Wednesday, 6 May 2020

Second Foundation And Psychotechnic Institute II

See Second Foundation And Psychotechnic Institute.

"...the terrors and insecurity of that ultimate isolation..."
-Isaac Asimov, Second Foundation (London, 1964), PART II, 8, p. 83.

That sounds like:

"...the madness and sorrow of the human soul..."
-see here.

Both the Second Foundation and the Psychotechnic Institute address fundamental problems within human psyches but their solutions are opposite. Whereas the Institute aims to produce intelligent, integrated citizens, the Second Foundation writes off the bulk of the population as incapable of understanding mental science and aims instead to become a ruling elite.

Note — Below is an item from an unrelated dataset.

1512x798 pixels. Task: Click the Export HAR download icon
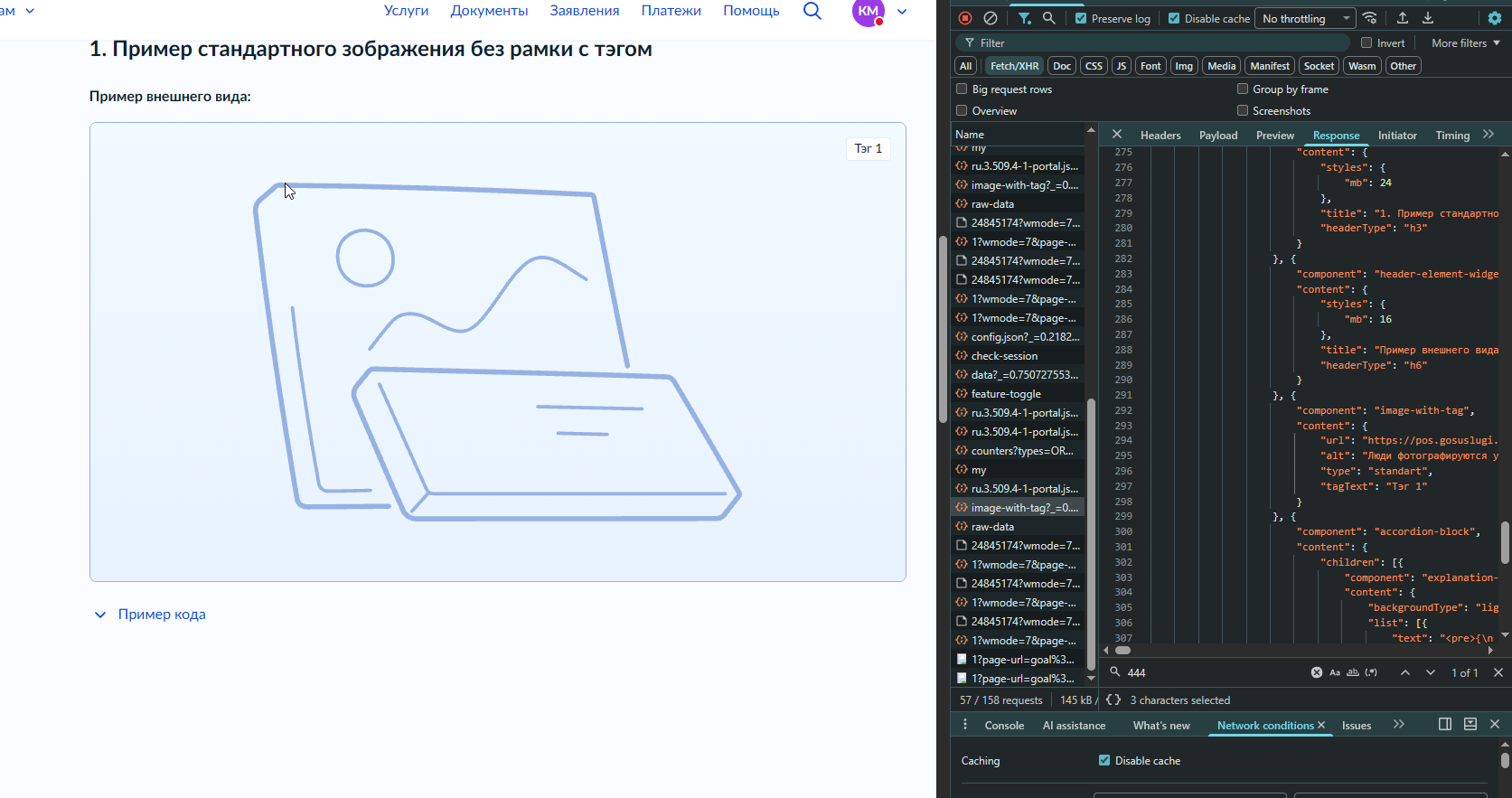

The Second Foundation identifies the problem as the inadequacy of language to express thoughts and emotions whereas I argue that, without language, we would not have human thoughts or emotions:

Asimov comments that speech transmits thoughts imperfectly. However, abstract thinking is internalized language. Seldon’s sociology is said to be generalized from individual psychology. However, individuals originate in social contexts.
 -copied from here.

1 comment:

Sean M. Brooks said...

Kaor, Paul!

Yes, Asimov's "psychohistory" was inadequately and unconvincingly thought out. And his Second Foundationers reminded me more of the exiled psychotechnicians we see in Anderson's THE SNOWS OF GANYMEDE.

AND the sheer complexity of human lives and societies eventually overwhelmed the Psychotechnic Institute's efforts to develop "integrated" human beings. Which must have contributed to Anderson abandoning such notions.